The cycle looks like this (primary component Oxandrolone/Anavar - produced by a pharmacy in Brazil that I have a high level of confidence in):
Weeks 1-8 40mg Oxandrolone ED
Weeks 3-8 25mg Proviron ED
Weeks 9-11 20mg Nolvadex ED
Weeks 9 100mg Clomid ED
Weeks 10-11 50mg Clomid ED
Two lingering questions in my head:
1) If the 40mg a day goes alright for the first two weeks, I was thinking about bumping up the dosage to 50mg per day. If I do this I would have to split the dosage out during the day unevenly due to the fact that I only have 10mg and 20mg tabs. Would it be a big deal if I did 30mgs in the morning and 20mgs at night or vice versa? Or would a person be better off just bumping the dosage up to 60mgs (remember this is cycle one for me).

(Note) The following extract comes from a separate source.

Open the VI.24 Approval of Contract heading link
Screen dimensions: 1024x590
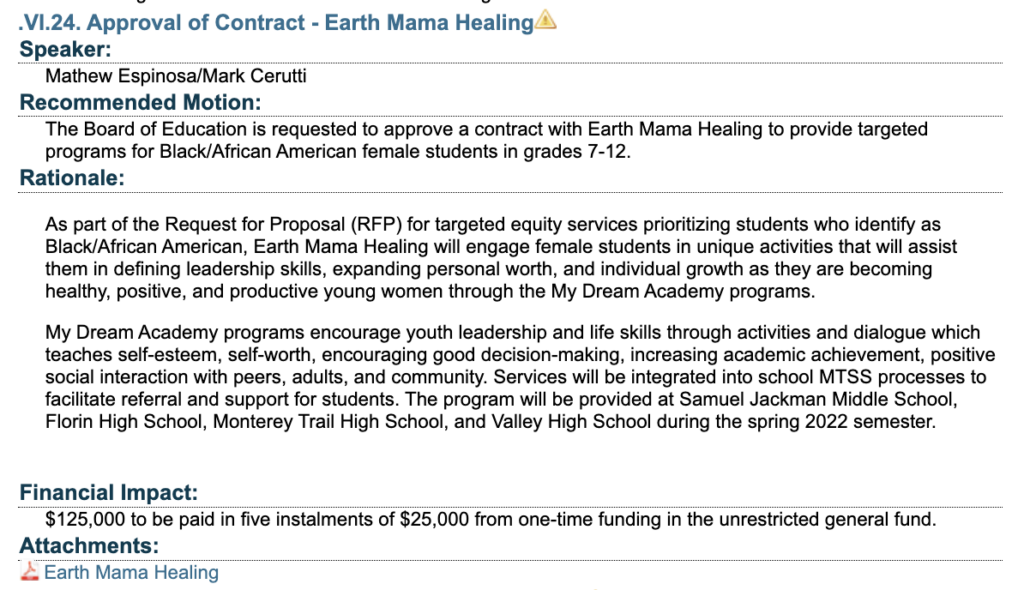coord(276,22)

2) I have some CLEN and T3 on hand. Was thinking about running CLEN for a couple of weeks prior to begining the cycle. Then again, I have read about many who take it while on cycle, or would it be best to simply take CLEN after the cycle and focus on a full blown cutting diet with CLEN. After all I have read, I think the T3 scares me and not sure I need it considering I do not have that much bodyfat to lose.
Thanks for the input.
02-21-2005, 04:23 PM #2Anabolic Member
- Join Date
- May 2002
Since Oxandrolone does not aromatize in any dosage, proviron isn't necessary for this cycle.
This is definitely a very safe, slow start to cycling. But, I'd like to know more about why you chose to start with Anavar (Oxandrolone) rather than using one of the poplular testosterones: Cypionate or Enanthate , with which you'll get far more dramatic results by using 300-400mg per week for your first cycle. Why did you choose Oxandrolone?
If you're mainly concerned about cutting right now, I'd suggest that you do the cutting naturally (using diet and cardio) and save your first cycle for a time when you plan to bulk. At 12% BF, it shouldn't be that difficult to drop into the 8-9% bodyfat range without steroids .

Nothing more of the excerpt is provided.